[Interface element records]
|---|
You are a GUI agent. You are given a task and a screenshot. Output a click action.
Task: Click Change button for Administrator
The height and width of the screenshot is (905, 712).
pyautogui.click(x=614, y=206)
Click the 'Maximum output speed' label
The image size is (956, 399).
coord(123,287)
|---|
**Brief:** Copy out all of the items above, swapping "Administrator" for "Guest" and leaving every other word as it is.

**Worked answer:**
You are a GUI agent. You are given a task and a screenshot. Output a click action.
Task: Click Change button for Guest
The height and width of the screenshot is (905, 712).
pyautogui.click(x=614, y=206)
Click the 'Maximum output speed' label
The image size is (956, 399).
coord(123,287)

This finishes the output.